Exercising this type of farming needs in dry or semi-dry land. Areas, for instance, central Asia, Rajasthan, and Jammu, and Kashmir. Sheep, camels, yaks, and goats are primarily used animals in this type of farming. Meat, hides, wool, and milk are four significant products that we get from nomadic farming. Features of nomadic herding:

  • The nomadic community consists of well-known territory as a matter of tradition.
  • A wide range of animals stays all together in a different area.

Intensive Subsistence Farming

The word intensive refers to hard work. Ultimately it includes a small plot, fewer tools, and more labour. Also, the sun should be shiny, and the soil should be fertile. This permits the ground to stay productive for long. Rice is the major crop. Wheat, maize, pulses, and oilseeds are some of the other crops that grow by this type of farming. Features of intensive subsistence farming:

  • Practised in a densely populated area.
  • Yield as per unit area is high and less production happens.
  • Labour intensive technique.

Commercial Farming

The primary goal behind commercial farming is to sell crops in the market in a reasonable amount. And exercising this type of farming requires high technology machinery. By and large, it needs a massive budget for innovative technologies that farmers use. Furthermore, there are three types of commercial farming:

Commercial Grain Farming:

It is an extensive and mechanized form of agriculture. It is highly specialized in growing a single crop. Thereupon cultivating wheat crops in this area in both seasons is common. Prominent features of commercial grain farming:

  • Establishment of large farms.
  • Using a High mechanism.
  • High yield per man but low yield per acre.

 Commercial Mixed Farming:

Mixed farming is moderate in size and grows fruitful crops such as wheat, barley, oats, or rye. Farmers also try crop rotation, growing root crops(potato or turnip) and legumes(peas, beans, or clover). Features of mixed commercial farming:

  • Requires both organic and inorganic fertilizers.
  • Uses high machinery.
  • Crops are grown for commercial purposes.

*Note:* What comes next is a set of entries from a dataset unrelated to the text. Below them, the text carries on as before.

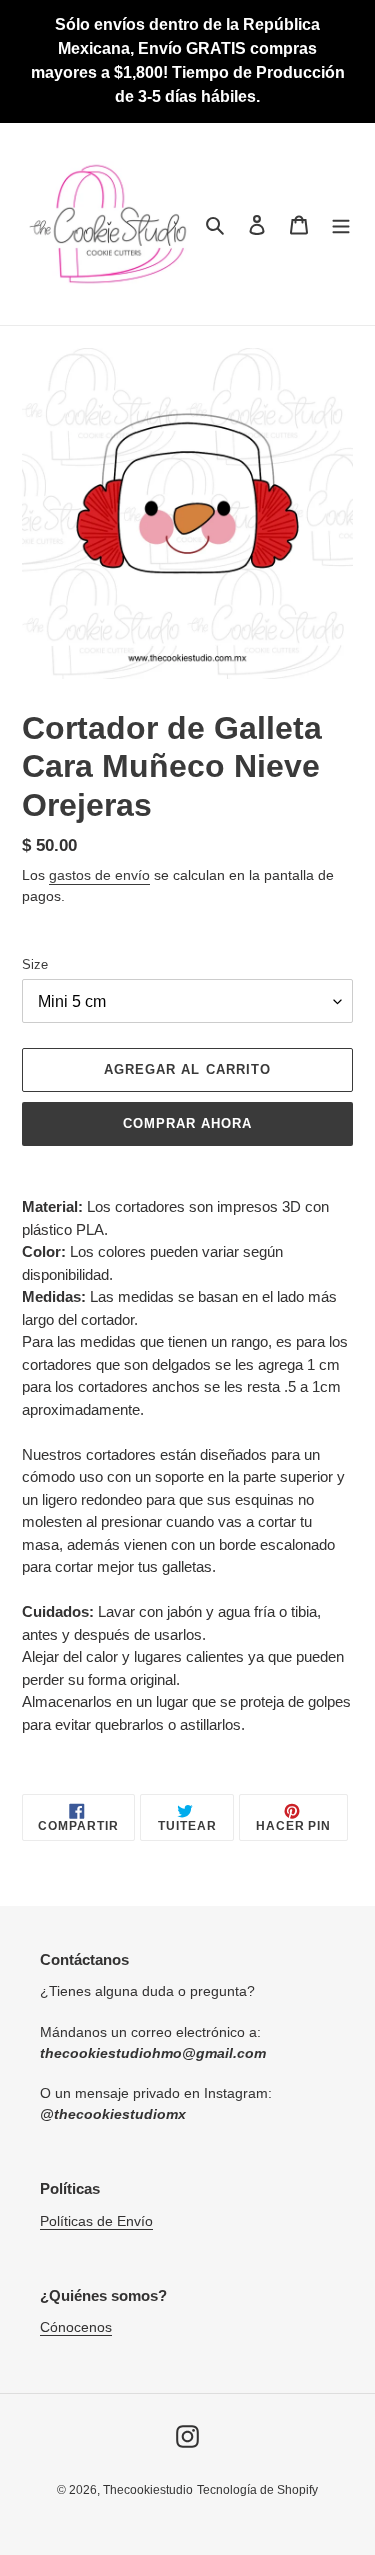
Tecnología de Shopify (257, 2490)
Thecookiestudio (148, 2490)
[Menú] (341, 224)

Commercial Plantation Farming: 

This type of farming allows only the growth of a single crop the entire year. It requires a large amount of capital and labour. Features of commercial plantation:

  • A single crop is grown.
  •  It is grown in hilly areas like the northeastern states of India, cardamom hills of south India, and many other places to exercise this type of farming.

Home Farming

Home farming includes terrace farming, gardening, and many other farming methods practised in a small area. This farming can grow any fruit, vegetable, flowers in a small space with small tools. Henceforth both commercial and meaningful ways could be executed with the help of home farming.

Dry Farming

This type of farming requires dryland where expectations of rainfall are meagre. Farmers grow drought-resistant crops here. Sometimes there could be a drought in the agricultural land. Ultimately, expectations of yield are down here.

Moreover, in India, agriculture contributes up to 20% of GDP. As can be seen, it is the source of livelihood for many in India. Lastly, there are various types of farming methods, and each has its importance and goodness. These methods help to convert challenges into opportunities for farming.